There is much in the character and history of Massachusetts which should bind her in the strongest bonds to Kentucky. Your sentiment places them together: just where they ought to be. Kentucky is willing to occupy the place you have assigned her. Without respect now to subordinate differences in past events, both States stand knit together by the highest and strongest motives by which States can be impelled. I mean the motive and purpose common to each of maintaining and upholding, in every extremity and to the very last, the Union of these States and the Constitution. Massachusetts has proclaimed over and over again her resolution not to survive them. Nor will Kentucky survive them. She has embarked her whole destiny—all she has and all she hopes for—in the Union and the Constitution. Let come what may of public calamity, of faction, of sectional seduction or intimidation, or evil in any form the most dreadful to man, Kentucky, like Massachusetts, regards the overthrow of the Union as more frightful than all. Kentucky acknowledges no justification for a disruption of the Union that is not a justification for revolution itself. In that Union, and under that Constitution, Kentucky means to stand or fall. Kentucky stands by the Union in her living efforts; she means to hold fast to it in her expiring groans. With Massachusetts she means to perish, if perish she must, with hands clenched, in death, upon the Union.
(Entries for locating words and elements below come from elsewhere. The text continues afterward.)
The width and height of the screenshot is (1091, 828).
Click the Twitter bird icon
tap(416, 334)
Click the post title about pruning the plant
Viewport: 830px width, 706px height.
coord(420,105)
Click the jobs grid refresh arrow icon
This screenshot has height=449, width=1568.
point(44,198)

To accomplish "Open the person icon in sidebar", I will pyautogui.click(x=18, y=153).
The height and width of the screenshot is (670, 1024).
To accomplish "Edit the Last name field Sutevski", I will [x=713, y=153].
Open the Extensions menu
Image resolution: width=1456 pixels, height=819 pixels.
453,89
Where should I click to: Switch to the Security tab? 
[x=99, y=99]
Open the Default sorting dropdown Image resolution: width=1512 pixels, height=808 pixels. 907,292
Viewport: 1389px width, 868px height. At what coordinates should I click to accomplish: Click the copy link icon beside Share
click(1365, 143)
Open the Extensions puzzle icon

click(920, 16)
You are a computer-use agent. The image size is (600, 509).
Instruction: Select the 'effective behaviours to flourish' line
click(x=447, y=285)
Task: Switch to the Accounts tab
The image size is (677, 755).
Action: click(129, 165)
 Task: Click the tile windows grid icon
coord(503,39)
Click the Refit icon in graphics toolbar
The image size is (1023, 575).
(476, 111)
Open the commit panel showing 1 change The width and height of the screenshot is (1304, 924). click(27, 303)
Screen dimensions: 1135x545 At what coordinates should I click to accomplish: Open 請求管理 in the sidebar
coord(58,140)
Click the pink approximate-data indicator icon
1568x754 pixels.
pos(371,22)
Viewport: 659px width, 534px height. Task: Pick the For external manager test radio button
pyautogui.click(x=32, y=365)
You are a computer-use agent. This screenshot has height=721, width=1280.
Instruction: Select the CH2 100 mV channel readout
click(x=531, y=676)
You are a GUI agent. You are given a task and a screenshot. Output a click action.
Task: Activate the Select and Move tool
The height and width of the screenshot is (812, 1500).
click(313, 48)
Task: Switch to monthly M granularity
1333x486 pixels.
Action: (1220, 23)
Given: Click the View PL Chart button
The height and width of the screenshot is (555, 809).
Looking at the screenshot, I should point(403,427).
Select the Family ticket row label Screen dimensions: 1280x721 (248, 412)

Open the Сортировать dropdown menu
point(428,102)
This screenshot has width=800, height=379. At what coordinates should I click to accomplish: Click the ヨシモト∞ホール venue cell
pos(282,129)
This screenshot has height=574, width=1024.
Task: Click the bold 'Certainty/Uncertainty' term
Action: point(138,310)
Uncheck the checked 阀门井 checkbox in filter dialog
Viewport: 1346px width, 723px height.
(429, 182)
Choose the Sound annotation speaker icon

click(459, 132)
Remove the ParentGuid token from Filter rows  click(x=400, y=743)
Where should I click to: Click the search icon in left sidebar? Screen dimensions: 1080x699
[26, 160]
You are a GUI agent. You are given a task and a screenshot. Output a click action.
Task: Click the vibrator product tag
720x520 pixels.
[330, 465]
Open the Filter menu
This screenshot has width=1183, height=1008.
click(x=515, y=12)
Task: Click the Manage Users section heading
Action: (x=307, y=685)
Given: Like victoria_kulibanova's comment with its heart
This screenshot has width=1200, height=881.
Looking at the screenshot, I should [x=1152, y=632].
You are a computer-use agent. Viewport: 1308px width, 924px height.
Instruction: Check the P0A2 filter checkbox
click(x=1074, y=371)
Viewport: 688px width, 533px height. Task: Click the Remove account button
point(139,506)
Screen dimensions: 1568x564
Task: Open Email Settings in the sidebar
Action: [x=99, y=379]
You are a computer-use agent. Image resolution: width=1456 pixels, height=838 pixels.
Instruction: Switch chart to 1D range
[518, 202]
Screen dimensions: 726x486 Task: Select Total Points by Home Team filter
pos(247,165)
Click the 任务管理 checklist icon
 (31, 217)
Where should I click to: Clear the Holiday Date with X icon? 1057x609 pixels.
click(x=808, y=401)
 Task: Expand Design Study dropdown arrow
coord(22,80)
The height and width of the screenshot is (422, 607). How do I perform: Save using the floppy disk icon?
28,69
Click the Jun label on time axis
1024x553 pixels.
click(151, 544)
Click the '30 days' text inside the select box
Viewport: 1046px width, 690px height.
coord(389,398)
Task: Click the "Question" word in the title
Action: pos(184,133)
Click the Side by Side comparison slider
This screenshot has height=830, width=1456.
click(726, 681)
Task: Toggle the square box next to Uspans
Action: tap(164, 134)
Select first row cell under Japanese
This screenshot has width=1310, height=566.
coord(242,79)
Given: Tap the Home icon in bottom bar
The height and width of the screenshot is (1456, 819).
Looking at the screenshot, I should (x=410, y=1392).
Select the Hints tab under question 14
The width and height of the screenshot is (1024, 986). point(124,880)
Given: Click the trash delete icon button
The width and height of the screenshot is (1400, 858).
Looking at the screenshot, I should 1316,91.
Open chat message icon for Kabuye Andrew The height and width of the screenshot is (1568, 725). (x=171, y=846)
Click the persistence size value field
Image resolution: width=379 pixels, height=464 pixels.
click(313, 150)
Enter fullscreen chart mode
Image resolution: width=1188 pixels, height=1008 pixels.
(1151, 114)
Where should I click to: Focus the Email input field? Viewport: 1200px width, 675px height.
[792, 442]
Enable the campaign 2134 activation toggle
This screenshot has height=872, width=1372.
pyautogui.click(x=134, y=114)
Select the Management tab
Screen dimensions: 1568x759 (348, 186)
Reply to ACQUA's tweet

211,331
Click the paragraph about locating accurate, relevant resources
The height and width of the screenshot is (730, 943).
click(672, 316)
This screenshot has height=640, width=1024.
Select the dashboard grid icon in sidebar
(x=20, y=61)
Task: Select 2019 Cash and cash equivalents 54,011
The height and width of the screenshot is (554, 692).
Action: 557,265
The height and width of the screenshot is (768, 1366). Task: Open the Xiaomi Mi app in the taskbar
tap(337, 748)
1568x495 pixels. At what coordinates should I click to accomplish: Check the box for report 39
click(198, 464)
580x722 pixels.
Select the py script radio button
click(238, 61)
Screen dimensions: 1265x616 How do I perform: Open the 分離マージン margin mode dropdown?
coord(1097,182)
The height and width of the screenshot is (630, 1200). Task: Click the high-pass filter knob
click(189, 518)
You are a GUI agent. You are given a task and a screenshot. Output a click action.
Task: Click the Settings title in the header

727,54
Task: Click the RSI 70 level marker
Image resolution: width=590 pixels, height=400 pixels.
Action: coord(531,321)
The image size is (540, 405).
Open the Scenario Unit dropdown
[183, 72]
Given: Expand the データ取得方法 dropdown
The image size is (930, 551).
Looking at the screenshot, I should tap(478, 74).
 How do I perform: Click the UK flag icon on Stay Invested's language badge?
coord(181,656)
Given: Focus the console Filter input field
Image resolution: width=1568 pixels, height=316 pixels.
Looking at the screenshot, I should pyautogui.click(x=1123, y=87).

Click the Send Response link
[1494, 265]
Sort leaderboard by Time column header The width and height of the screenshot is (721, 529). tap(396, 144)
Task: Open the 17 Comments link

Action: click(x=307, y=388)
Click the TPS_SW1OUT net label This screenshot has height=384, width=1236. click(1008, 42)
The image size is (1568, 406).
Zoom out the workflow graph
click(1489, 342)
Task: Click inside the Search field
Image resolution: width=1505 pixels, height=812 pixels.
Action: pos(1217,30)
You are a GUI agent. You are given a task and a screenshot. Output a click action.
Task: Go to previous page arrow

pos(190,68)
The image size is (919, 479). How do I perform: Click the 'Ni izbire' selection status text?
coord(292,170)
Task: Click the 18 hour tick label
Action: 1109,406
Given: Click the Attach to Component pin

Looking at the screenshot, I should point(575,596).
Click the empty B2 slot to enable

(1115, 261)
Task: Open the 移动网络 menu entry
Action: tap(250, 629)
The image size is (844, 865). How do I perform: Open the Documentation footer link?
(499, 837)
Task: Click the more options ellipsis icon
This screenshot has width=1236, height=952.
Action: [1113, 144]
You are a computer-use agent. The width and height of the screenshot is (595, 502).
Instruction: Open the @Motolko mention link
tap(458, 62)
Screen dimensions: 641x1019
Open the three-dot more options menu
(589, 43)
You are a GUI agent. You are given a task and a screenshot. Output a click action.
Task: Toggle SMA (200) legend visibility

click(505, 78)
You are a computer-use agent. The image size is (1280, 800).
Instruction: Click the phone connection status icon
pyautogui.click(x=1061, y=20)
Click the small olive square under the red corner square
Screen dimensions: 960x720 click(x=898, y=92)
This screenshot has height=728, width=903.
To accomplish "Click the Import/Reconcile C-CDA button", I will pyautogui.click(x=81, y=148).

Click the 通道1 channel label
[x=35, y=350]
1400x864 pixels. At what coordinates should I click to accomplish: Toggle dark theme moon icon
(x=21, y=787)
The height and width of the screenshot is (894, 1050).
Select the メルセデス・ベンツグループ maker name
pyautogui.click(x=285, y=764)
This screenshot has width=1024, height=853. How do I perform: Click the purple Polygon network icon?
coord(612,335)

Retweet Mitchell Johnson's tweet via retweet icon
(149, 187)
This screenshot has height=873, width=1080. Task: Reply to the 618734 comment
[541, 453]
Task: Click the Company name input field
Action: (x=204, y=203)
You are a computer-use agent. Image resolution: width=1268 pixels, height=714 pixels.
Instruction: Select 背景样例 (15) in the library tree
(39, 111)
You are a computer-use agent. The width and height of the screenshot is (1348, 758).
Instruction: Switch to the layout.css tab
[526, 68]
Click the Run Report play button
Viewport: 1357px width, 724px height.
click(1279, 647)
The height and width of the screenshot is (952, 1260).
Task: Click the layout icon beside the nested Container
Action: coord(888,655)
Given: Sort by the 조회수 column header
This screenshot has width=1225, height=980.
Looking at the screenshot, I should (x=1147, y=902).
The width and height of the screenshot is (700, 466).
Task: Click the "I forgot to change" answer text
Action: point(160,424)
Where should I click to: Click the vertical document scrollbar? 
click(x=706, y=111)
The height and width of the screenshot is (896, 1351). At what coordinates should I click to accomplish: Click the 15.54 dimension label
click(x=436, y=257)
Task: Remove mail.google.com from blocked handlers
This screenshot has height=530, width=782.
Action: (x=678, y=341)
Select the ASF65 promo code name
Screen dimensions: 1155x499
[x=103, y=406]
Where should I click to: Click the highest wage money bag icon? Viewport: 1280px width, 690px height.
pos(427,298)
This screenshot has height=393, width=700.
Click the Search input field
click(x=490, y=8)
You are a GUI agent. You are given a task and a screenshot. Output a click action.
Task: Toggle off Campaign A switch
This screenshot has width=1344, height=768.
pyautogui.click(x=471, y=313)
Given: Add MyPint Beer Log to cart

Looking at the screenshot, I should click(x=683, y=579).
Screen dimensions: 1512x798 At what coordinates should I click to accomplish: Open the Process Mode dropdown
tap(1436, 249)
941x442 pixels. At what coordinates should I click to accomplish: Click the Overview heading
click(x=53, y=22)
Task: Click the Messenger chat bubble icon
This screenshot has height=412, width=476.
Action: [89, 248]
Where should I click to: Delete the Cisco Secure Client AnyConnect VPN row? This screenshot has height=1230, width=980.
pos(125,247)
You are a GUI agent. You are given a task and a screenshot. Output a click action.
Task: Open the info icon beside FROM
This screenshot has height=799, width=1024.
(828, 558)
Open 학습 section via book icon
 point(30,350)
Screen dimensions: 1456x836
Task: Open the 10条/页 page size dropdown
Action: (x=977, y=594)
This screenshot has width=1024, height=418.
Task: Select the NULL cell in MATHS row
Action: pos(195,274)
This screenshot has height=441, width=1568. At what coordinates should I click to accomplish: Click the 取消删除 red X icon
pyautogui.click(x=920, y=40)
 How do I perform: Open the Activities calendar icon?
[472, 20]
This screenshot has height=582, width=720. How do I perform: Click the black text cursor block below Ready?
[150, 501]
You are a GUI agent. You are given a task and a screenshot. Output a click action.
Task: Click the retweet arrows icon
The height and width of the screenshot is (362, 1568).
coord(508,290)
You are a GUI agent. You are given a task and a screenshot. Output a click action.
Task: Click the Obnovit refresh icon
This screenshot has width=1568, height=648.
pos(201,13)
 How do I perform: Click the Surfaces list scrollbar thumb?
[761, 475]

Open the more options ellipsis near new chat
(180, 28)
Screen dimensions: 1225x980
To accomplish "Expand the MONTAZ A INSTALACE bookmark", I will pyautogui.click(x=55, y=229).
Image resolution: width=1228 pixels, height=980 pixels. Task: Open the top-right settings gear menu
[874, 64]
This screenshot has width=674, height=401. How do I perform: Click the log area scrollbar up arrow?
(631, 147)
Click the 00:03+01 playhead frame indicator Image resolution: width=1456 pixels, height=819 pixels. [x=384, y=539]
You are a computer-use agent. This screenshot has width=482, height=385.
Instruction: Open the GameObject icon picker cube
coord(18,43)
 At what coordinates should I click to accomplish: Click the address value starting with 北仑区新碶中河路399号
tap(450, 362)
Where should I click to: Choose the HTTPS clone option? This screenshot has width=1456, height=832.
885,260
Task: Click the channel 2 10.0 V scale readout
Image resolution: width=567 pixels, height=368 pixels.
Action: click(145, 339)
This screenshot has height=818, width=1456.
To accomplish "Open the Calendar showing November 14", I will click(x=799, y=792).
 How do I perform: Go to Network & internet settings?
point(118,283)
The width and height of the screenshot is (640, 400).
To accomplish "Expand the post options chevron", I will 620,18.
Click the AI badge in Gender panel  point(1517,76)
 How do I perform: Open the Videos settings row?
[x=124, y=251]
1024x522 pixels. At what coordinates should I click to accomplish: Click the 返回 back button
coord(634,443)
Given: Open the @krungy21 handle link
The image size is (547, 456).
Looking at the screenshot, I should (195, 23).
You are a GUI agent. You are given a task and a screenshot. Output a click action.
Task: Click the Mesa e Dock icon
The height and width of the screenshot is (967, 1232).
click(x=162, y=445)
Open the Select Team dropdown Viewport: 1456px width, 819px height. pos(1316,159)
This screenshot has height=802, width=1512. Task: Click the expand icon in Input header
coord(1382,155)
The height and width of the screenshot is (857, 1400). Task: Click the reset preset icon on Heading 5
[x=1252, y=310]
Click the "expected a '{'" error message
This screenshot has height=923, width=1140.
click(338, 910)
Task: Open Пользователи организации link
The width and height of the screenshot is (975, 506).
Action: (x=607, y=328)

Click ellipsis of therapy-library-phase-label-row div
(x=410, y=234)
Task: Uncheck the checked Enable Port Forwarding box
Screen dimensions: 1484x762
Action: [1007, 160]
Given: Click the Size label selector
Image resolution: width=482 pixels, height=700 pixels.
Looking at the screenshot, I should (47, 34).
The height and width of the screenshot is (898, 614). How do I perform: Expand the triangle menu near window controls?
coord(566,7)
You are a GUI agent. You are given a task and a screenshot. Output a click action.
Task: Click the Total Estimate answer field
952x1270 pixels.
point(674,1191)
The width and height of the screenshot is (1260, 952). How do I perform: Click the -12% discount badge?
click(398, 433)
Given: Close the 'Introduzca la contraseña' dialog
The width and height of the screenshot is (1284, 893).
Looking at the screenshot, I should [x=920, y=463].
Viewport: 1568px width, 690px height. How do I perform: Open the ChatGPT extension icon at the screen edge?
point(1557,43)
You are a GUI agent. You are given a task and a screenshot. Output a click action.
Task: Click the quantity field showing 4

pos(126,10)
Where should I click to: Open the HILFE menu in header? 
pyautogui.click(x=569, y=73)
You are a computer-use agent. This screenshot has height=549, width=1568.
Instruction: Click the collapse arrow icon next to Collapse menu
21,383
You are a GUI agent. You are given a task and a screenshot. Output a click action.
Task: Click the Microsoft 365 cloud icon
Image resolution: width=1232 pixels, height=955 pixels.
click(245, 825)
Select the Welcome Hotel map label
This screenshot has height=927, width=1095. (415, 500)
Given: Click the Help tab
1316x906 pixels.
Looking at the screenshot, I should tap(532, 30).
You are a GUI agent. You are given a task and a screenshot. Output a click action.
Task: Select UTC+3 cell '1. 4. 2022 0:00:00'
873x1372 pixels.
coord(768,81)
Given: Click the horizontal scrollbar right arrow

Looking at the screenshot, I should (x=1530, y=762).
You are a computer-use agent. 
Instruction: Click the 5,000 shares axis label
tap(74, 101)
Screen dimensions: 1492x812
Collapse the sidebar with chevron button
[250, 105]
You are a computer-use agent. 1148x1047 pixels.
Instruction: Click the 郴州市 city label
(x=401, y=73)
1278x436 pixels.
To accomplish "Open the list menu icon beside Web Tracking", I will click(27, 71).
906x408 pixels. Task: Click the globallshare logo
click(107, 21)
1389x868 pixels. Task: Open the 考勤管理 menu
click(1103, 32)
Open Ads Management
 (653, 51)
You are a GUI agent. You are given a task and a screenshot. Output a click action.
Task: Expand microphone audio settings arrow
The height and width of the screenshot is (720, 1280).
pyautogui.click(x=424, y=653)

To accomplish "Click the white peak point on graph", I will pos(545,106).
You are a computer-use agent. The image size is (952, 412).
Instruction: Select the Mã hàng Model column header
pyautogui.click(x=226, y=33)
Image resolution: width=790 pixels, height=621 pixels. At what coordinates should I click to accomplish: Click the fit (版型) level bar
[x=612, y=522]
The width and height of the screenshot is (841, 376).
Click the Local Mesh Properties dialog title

If the occasion allowed it, I should like to say something of old Massachusetts. I should like to rekindle my own patriotism at her altars. Here—on this very spot—in this very hall—the sacred flame of revolutionary liberty first ascended. Here it has ever ascended. It has never been smothered—never dimmed. Perpetual—clear—holy! Behold its inspirations here in your midst! Where are the doctrines of the Union and the Constitution so incessantly inculcated as here? Where are those doctrines so enthusiastically adopted as here? The principles of the Union and the Constitution—for us another name for the principles of liberty which cannot survive their overthrow—will, in after ages, trace with delight their lineage through you. The blood of freedom is here pure. To be allied to it is to be ennobled. Massachusetts! Which of her multitude of virtues shall I commend? How can I discriminate? I will not attempt it. I take her as she is and all together—I give—Old Massachusetts! God bless her!


[GEORGE W. CUTTER]

George Washington Cutter, one of Kentucky's finest poets, was born in Massachusetts about 1809, but he early came to Covington, Kentucky, and entered upon the practice of his profession, the law. He commanded a company of Kentuckians in the Mexican War with great honor to himself and to them. He had been a constant contributor of verse to the periodicals of his time, but he did not publish his first book until after the war with Mexico. Buena Vista and Other Poems (Cincinnati, 1848) was his first collection, and it contained a preface signed from Covington, Kentucky, December, 1847. From this it will be seen that Cutter returned to Kentucky after the war, and that he was living in this State at the time of his book's appearance. Tradition has said that he wrote the title-poem, Buena Vista, a spirited war ballad, on the field of action immediately after the battle. His little volume contained thirty-seven poems, including The Song of Steam, which has been singled out by critics as his masterpiece, an ode to Henry Clay, his political idol, and his fine descriptive poem, The Creation of Woman. This, to the present writer, is the most exquisite thing Cutter did in verse. It is highly and consistently poetical, and it should be better appreciated than it has been. Cutter was married to Mrs. Frances Ann Drake, a famous Kentucky actress, but they were not happy and a separation by mutual agreement subsequently followed. Mrs. Cutter was the widow of Alexander Drake, of the well-known family of that name, and after parting with the poet she resumed her first husband's name, returned to the stage, and managed theatres in Kentucky and Ohio until her death in Oldham county, Kentucky, September 1, 1875. Cutter later removed to Indiana and was a member of the State legislature, after which service he removed to Washington City to accept a government position. In Washington Cutter continued his poetical output, life in the capital turning his attention to patriotic subjects. Poems, National and Patriotic (Philadelphia, 1857) proved the author to be, for the critics of his time, "the most intensely patriotic poet we have." This volume contained sixty-nine of what he regarded as his best poems. The Song of Steam and Other Poems also appeared in this same year of 1857, and it contained one of the poet's finest efforts, The Song of the Lightning. Cutter died at Washington, D. C., December 24, 1865.

Bibliography. The Poets and Poetry of the West, by W. T. Coggeshall (Columbus, 1860); Adams's Dictionary of American Authors (Boston, 1905).